I happened to stumble back onto this thread when doing a search on google. I'm amazed at how many people have this disease!

Since my original post in 2007, I've been diagnosed with Hashimoto's Thyroiditis (Autoimmune Hypothyroidism). I'm sure that I had it for many years prior to being diagnosed since I've had many hypothyroid symptoms for years. The standard thyroid test that they run (the TSH) always came back normal, but when the doctors finally tested my antibodies - they saw that there was a problem.

I am now on thyroid meds as well as low dose hydrocortisone tablets (for adrenal fatigue). While on Synthroid (T4) my GA seemed to be getting flatter and lighter in color, but I didn't feel well on that hormone so I switched to Cytomel (T3) along with a small bit of T4 and my GA has became worse again.
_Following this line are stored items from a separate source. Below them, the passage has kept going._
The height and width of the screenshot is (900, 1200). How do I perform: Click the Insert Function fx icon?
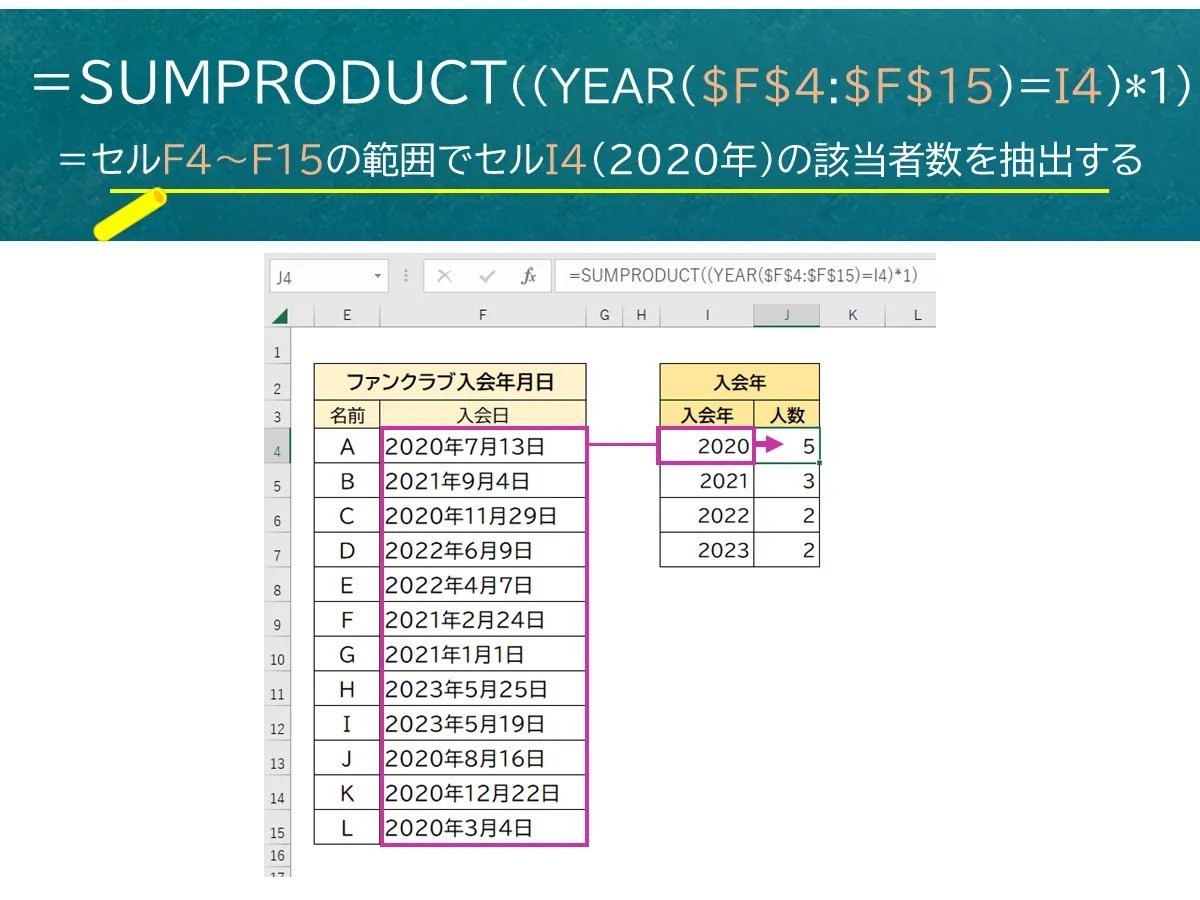[x=530, y=276]
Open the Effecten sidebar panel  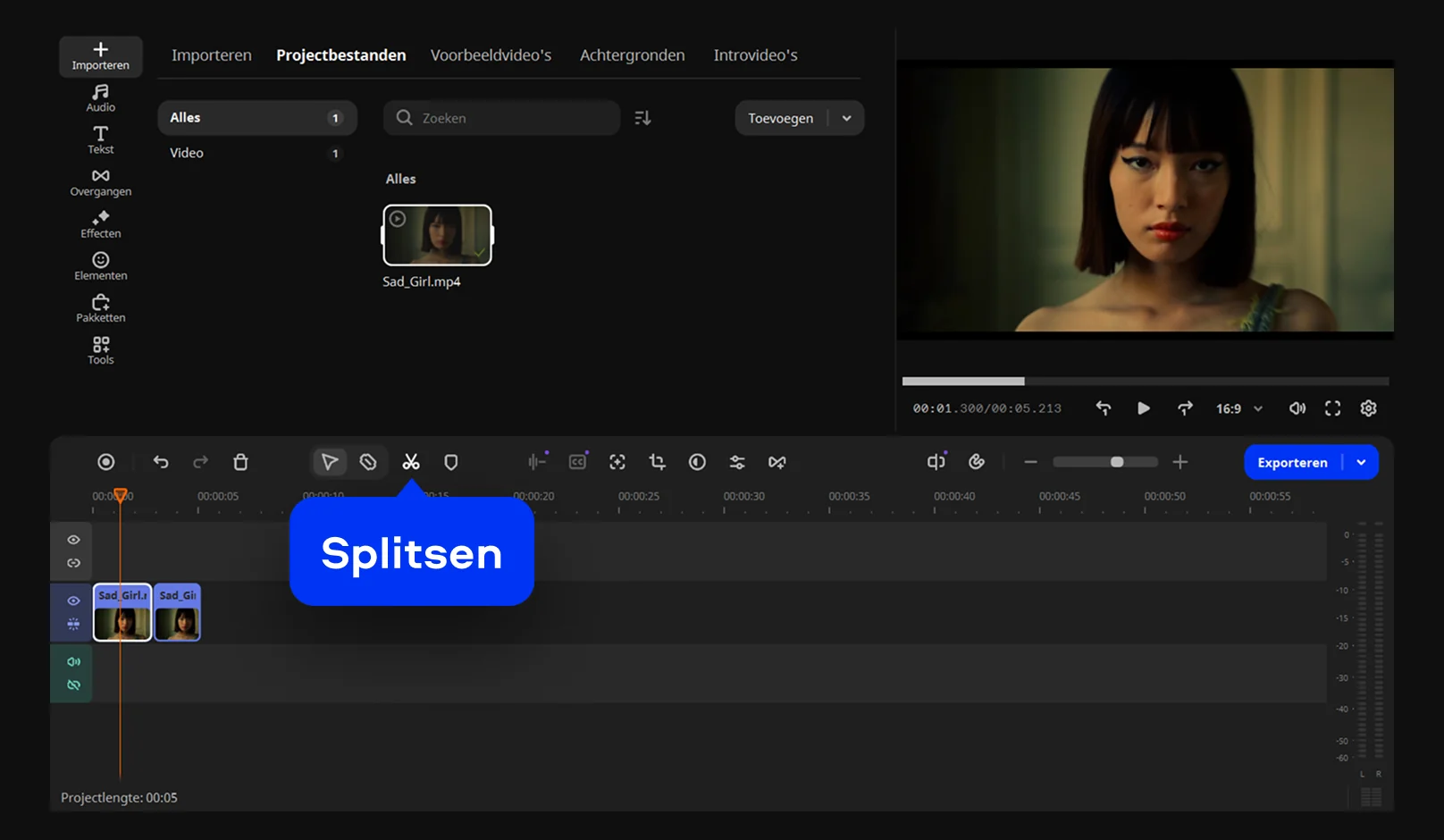click(100, 224)
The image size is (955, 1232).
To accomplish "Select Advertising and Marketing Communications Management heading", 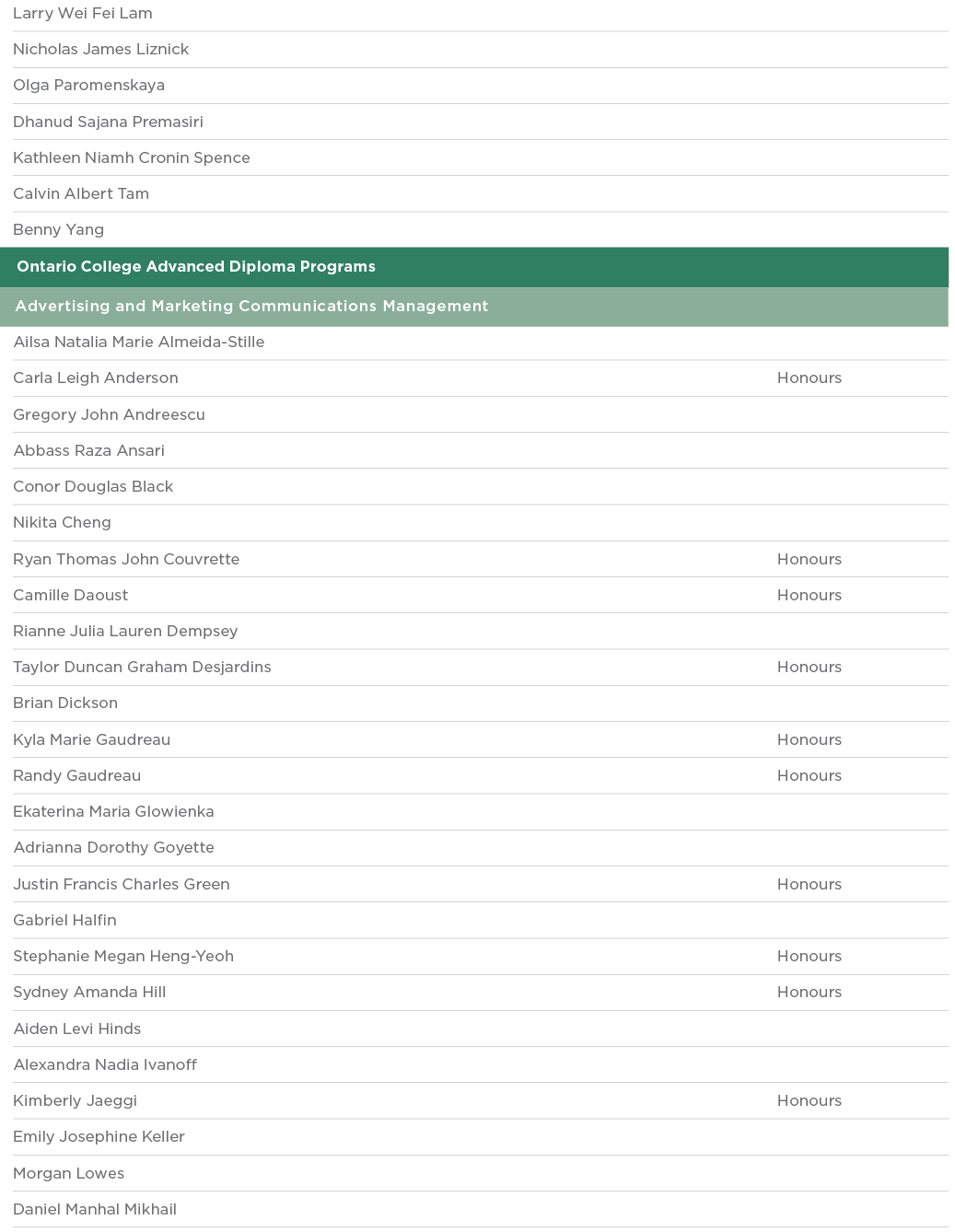I will 251,307.
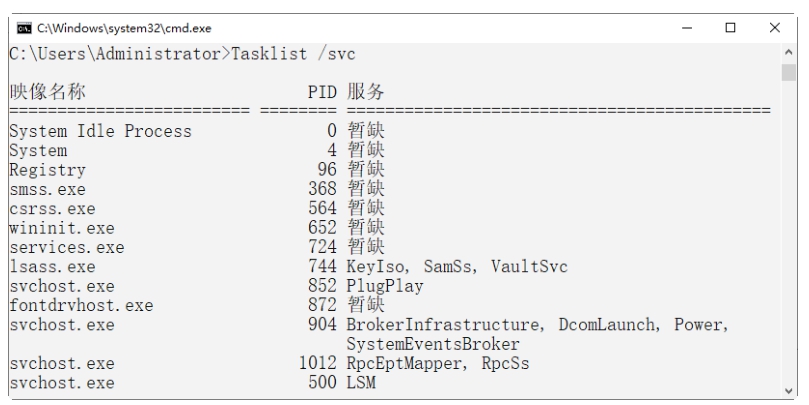The width and height of the screenshot is (809, 405).
Task: Click the System Idle Process entry
Action: (x=100, y=131)
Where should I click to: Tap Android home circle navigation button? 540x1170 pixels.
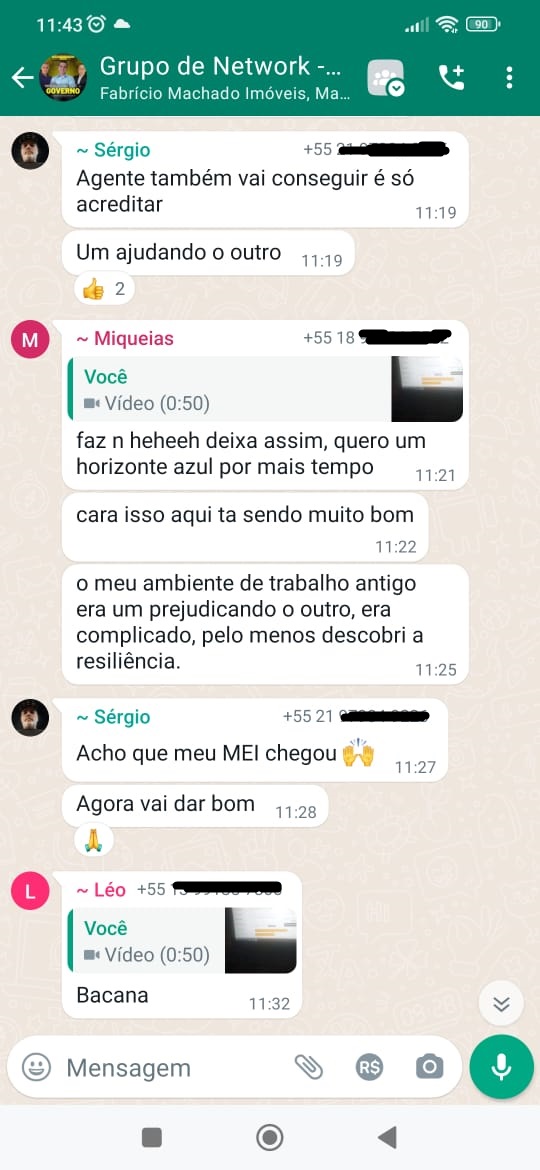269,1137
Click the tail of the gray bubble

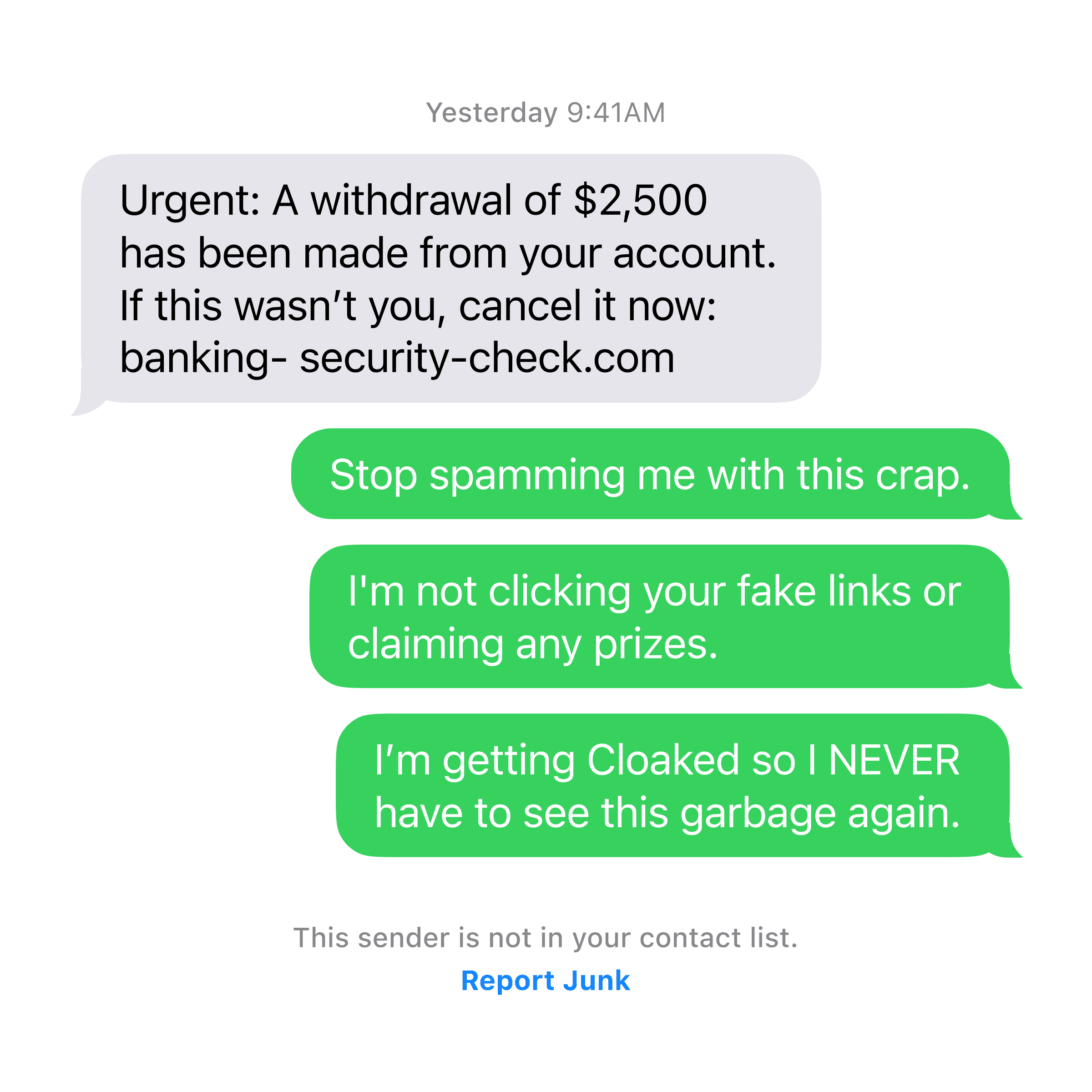(85, 402)
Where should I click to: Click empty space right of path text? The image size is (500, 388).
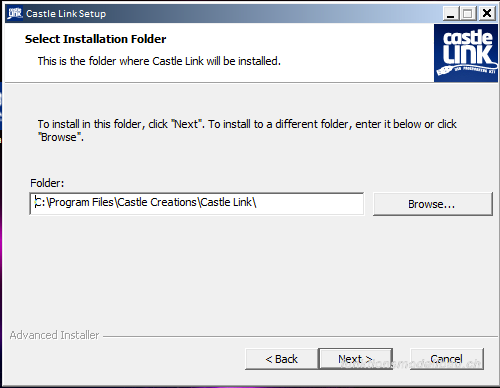[x=310, y=204]
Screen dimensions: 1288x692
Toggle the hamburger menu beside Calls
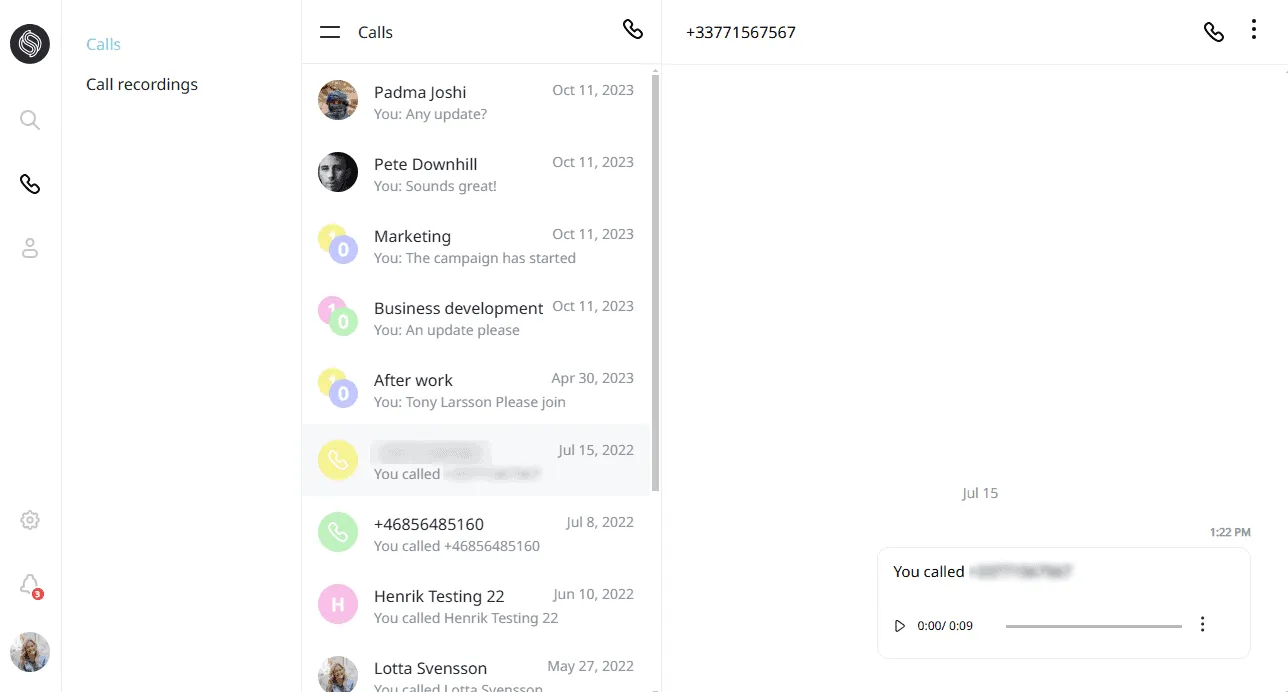330,32
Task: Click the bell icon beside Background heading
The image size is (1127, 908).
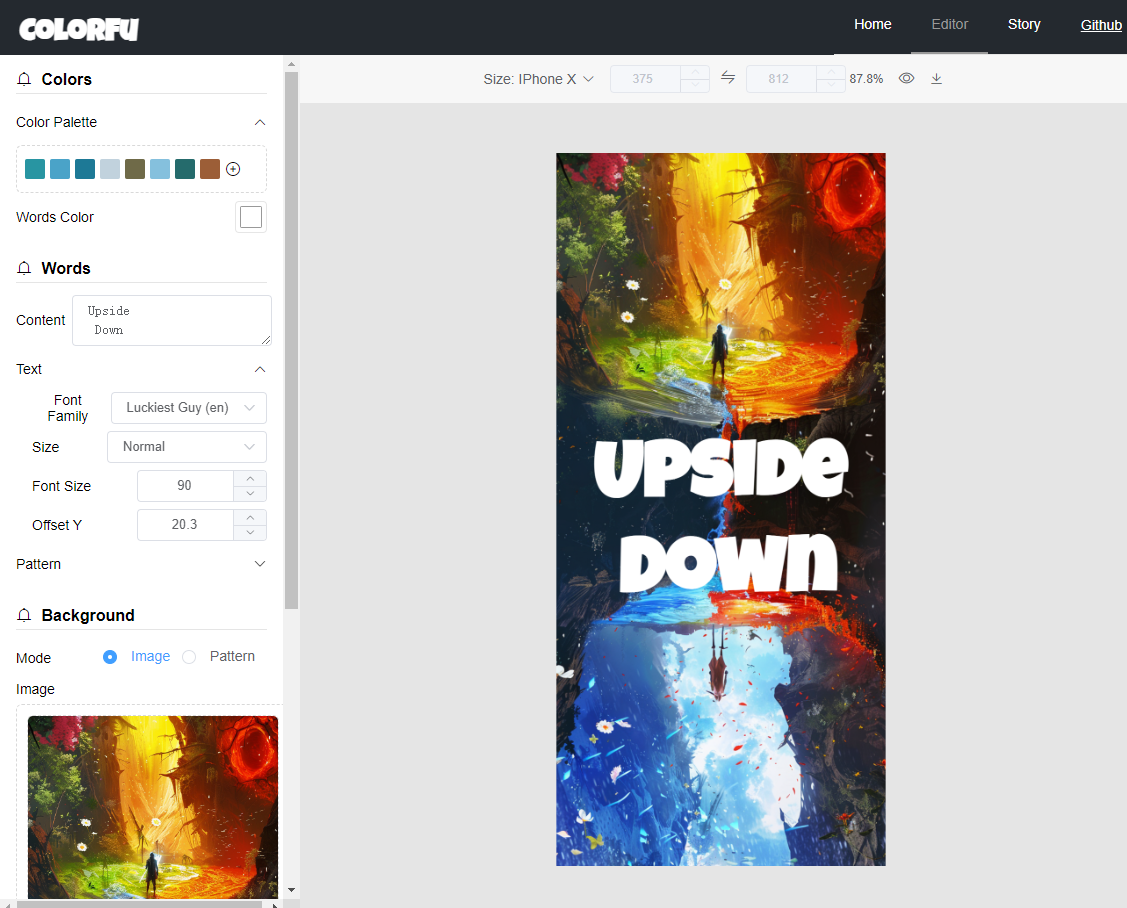Action: click(x=24, y=615)
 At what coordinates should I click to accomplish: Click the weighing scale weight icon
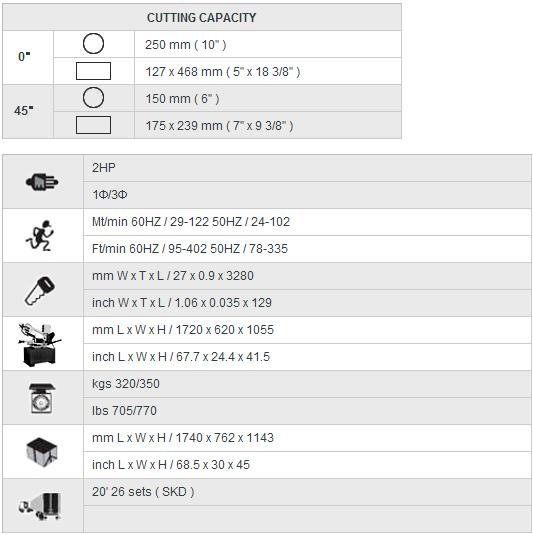click(x=42, y=398)
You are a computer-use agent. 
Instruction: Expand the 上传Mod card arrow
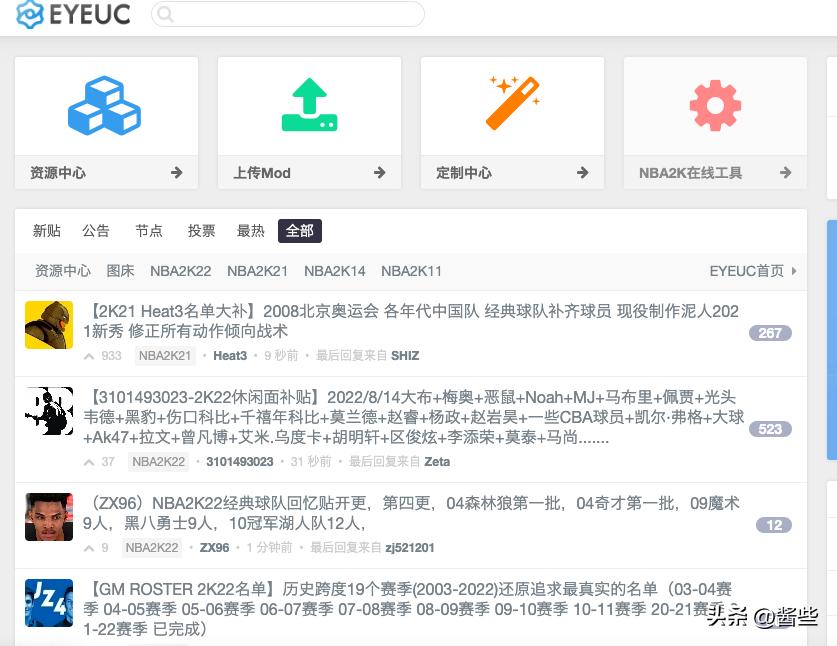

Not sure what this all means, but doing a search for Cytomel and GA will bring up pages seeing a connection (often patients get their first lesion while on this med)... doing a search for Synthroid will bring up pages (including a patient case) that shows sometimes Synthroid can he helpful in curing GA. Since the body converts T4 to T3 before using it... this doesn't make much sense. :huh:

I also did try a gluten free diet for a couple months with no change in the GA or any of my other health problems.